◆ ASSIGNMENT ◆
Write out each record again exactly as it stands.

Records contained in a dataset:

- - -

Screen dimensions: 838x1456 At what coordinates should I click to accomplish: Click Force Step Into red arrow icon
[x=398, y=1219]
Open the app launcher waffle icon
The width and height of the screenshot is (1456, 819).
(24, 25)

- - -

◆ RESULT FOR THIS TASK ◆
Screen dimensions: 838x1456 At what coordinates should I click to accomplish: Click Force Step Into red arrow icon
[x=398, y=1219]
Open the app launcher waffle icon
The width and height of the screenshot is (1456, 819).
(24, 25)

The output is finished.